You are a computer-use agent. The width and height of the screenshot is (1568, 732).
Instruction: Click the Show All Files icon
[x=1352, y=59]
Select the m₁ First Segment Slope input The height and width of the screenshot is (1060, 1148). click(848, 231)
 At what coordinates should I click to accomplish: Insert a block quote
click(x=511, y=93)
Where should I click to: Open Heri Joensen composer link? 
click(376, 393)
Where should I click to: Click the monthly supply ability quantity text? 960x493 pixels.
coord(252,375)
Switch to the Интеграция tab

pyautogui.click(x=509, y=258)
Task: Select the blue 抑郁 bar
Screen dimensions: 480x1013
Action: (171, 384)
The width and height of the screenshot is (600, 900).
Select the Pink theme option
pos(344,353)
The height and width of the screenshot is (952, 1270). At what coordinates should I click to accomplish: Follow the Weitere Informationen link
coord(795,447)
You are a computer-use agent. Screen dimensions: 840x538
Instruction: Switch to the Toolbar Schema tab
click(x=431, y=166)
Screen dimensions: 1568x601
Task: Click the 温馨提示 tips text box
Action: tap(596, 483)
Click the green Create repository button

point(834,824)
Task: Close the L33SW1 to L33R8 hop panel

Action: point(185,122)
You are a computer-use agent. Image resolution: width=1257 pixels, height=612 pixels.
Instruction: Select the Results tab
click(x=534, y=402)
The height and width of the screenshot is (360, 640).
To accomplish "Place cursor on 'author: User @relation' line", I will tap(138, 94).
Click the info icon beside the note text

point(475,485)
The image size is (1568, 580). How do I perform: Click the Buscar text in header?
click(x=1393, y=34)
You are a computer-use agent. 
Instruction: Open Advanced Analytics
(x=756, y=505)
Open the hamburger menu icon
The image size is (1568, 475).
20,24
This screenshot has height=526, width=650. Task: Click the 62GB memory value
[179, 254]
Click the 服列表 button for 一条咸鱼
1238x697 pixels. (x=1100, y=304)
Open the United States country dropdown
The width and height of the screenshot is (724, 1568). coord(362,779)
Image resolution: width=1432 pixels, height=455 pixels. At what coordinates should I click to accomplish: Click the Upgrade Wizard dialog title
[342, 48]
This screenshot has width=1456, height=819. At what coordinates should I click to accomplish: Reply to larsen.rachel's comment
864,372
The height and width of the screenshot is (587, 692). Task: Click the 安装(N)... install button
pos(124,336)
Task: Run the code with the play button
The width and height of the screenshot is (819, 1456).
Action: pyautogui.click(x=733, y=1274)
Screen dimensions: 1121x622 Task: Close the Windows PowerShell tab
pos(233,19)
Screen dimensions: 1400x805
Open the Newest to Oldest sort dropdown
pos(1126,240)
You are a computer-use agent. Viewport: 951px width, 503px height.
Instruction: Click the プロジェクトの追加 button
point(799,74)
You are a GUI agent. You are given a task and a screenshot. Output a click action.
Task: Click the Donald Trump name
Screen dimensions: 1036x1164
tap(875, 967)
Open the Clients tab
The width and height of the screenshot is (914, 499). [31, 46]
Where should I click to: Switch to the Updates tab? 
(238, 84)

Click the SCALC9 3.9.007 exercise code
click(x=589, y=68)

━━━

:: Directions ::
Retype the lines of the material from the one containing "Instruction: Click the プロジェクトの追加 button" through the last line, exactly, and give no other lines.

:: Answer space ::
Instruction: Click the プロジェクトの追加 button
point(799,74)
You are a GUI agent. You are given a task and a screenshot. Output a click action.
Task: Click the Donald Trump name
Screen dimensions: 1036x1164
tap(875, 967)
Open the Clients tab
The width and height of the screenshot is (914, 499). [31, 46]
Where should I click to: Switch to the Updates tab? 
(238, 84)

Click the SCALC9 3.9.007 exercise code
click(x=589, y=68)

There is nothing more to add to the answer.